**Required work**
Skip any image you find and restate the rest of the data word for word.

**Dataset content**
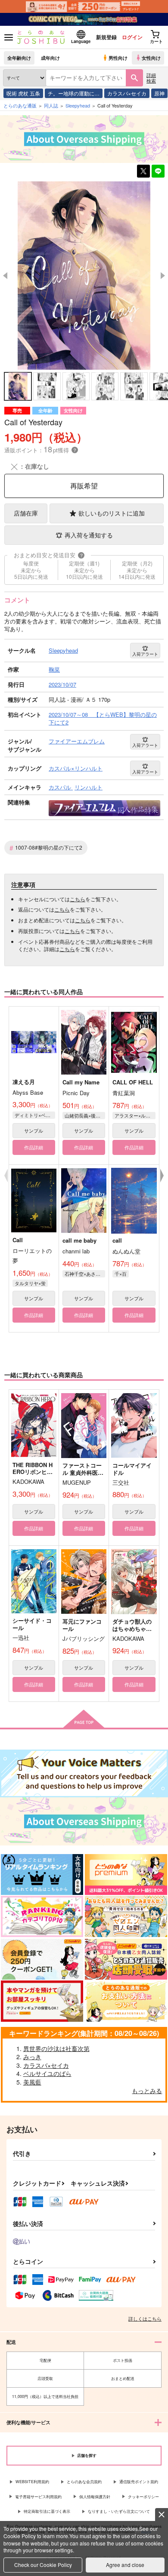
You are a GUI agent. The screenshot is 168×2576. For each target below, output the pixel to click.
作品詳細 (33, 1147)
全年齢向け (19, 57)
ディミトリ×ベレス (35, 1114)
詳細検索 (151, 77)
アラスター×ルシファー (135, 1115)
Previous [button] (5, 275)
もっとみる (147, 2090)
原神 (159, 93)
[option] (84, 275)
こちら (77, 899)
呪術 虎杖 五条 (23, 93)
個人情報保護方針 (94, 2496)
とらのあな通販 (20, 105)
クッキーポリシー (143, 2496)
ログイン (132, 37)
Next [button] (163, 275)
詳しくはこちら (145, 2318)
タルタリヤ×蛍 (30, 1283)
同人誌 (51, 105)
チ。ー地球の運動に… (74, 93)
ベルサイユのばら (47, 2073)
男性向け (118, 57)
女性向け (151, 57)
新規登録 (106, 37)
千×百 (121, 1273)
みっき (32, 2056)
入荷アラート (145, 654)
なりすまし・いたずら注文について (119, 2511)
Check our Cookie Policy (43, 2564)
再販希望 (84, 486)
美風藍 (32, 2082)
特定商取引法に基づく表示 (47, 2511)
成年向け (50, 57)
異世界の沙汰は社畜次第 (56, 2048)
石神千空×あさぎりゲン (85, 1273)
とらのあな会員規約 (84, 2481)
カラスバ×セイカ (126, 93)
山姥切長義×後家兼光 (85, 1115)
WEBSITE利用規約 (32, 2481)
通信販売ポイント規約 (138, 2481)
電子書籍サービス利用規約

**Output below**
You are a GUI agent. The screenshot is 168×2576. For each target below, output the pixel to click.
作品詳細 (33, 1147)
全年齢向け (19, 57)
ディミトリ×ベレス (35, 1114)
詳細検索 (151, 77)
アラスター×ルシファー (135, 1115)
Previous [button] (5, 275)
もっとみる (147, 2090)
原神 (159, 93)
[option] (84, 275)
こちら (77, 899)
呪術 虎杖 五条 (23, 93)
個人情報保護方針 (94, 2496)
とらのあな通販 (20, 105)
クッキーポリシー (143, 2496)
ログイン (132, 37)
Next [button] (163, 275)
詳しくはこちら (145, 2318)
タルタリヤ×蛍 (30, 1283)
同人誌 (51, 105)
チ。ー地球の運動に… (74, 93)
ベルサイユのばら (47, 2073)
男性向け (118, 57)
女性向け (151, 57)
新規登録 (106, 37)
千×百 (121, 1273)
みっき (32, 2056)
入荷アラート (145, 654)
なりすまし・いたずら注文について (119, 2511)
Check our Cookie Policy (43, 2564)
再販希望 (84, 486)
美風藍 (32, 2082)
特定商取引法に基づく表示 (47, 2511)
成年向け (50, 57)
異世界の沙汰は社畜次第 (56, 2048)
石神千空×あさぎりゲン (85, 1273)
とらのあな会員規約 (84, 2481)
カラスバ×セイカ (126, 93)
山姥切長義×後家兼光 (85, 1115)
WEBSITE利用規約 (32, 2481)
通信販売ポイント規約 (138, 2481)
電子書籍サービス利用規約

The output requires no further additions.